O Programa Nacional de Educação na Reforma Agrária é uma política pública de Educação do Campo construída na década de 1990, na contramão da implementação de políticas compensatórias baseadas em um modelo urbanocêntrico, constituindo “para os movimentos sociais, uma forma de territorialização das suas lutas para dentro dos espaços do Estado” (DIAS, 2015, p. 70). Esta territorialização deveu-se ao fato de o Pronera ter sido construído em um contexto de luta e resistência.

O Programa nasceu vinculado à política de Reforma Agrária como uma estratégia de fortalecimento da mesma. Isto posto, importa pontuar que, em comparação com outros programas educacionais voltados para o meio rural, cuja ligação com o Ministério da Agricultura guardava estreitas relações com a modernização do campo e o fortalecimento das técnicas agrícolas estadunidenses (CALAZANS, 1993; RIBEIRO, 2013, 2015), o Pronera representa um avanço qualitativo no processo de valorização tanto dos povos rurais quanto da agricultura familiar.

Na Portaria n° 10 (BRASIL, 1998a), que instituiu o Pronera, em 1998, a caracterização foi de uma política de inclusão social que tem como objetivo atender a demanda por educação nos assentamentos rurais.
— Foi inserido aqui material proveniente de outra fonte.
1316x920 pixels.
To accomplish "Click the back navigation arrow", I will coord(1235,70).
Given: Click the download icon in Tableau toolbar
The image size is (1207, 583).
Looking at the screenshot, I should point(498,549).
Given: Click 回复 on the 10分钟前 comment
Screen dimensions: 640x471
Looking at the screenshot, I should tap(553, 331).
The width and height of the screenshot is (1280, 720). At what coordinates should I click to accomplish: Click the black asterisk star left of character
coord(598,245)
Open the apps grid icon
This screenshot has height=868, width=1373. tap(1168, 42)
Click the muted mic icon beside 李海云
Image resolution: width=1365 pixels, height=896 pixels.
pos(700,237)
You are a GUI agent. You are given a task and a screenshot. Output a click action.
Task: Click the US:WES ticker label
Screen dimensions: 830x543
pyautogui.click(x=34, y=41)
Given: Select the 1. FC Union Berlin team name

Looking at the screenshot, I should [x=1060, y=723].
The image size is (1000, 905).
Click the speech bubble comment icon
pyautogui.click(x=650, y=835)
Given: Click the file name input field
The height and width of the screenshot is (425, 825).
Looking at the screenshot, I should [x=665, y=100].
A proposta, apresentada no referido documento, vinculava o Programa à política de Reforma Agrária desenvolvida pelo Governo Federal e visava

[...] Atender à demanda educacional dos assentamentos rurais, dentro de um contexto de Reforma Agrária prioritário do Governo Federal, de assentar um trabalhador rural em um lote de terra, provendo-lhe as condições necessárias ao seu desenvolvimento econômico e sustentável. (BRASIL, 1998a).

Na esteira do supracitado marco legal, o primeiro Manual de Operações do Pronera, aponta como objetivo geral do Programa: “fortalecer a educação nos assentamentos de Reforma Agrária, utilizando metodologias específicas para o campo, que contribuam para o desenvolvimento rural sustentável no Brasil” (BRASIL, 1998b, p. 10), vinculando a educação a um determinado projeto de desenvolvimento do campo brasileiro, o que favorecia a manutenção da lógica do Programa enquanto uma política de resistência e fortalecimento das áreas de Reforma Agrária.

Em 2010, doze anos após a institucionalização do Pronera enquanto Programa de governo, o Poder Executivo publica o Decreto nº 7.352, de 4 de novembro de 2010 (BRASIL, 2010), que dispõe sobre a Política de Educação do Campo, sendo o Pronera parte integrante da referida política. Este Decreto dispõe sobre as normas de funcionamento, execução e gestão do Programa, constituindo-se, a partir da data de sua publicação, base normativa para a elaboração dos Manuais de Operações.

Segundo o art.12 do referido Decreto, são objetivos do Pronera:

I- Oferecer educação formal aos jovens e adultos beneficiários do Plano Nacional de crédito fundiário;

II- PNRA, em todos os níveis de ensino;

III- Melhorar as condições do acesso à educação do público do PNRA; e

IV- proporcionar melhorias no desenvolvimento dos assentamentos rurais por meio da qualificação do público do PNRA e dos profissionais que desenvolvem atividades educacionais e técnicas nos assentamentos. (BRASIL, 2010).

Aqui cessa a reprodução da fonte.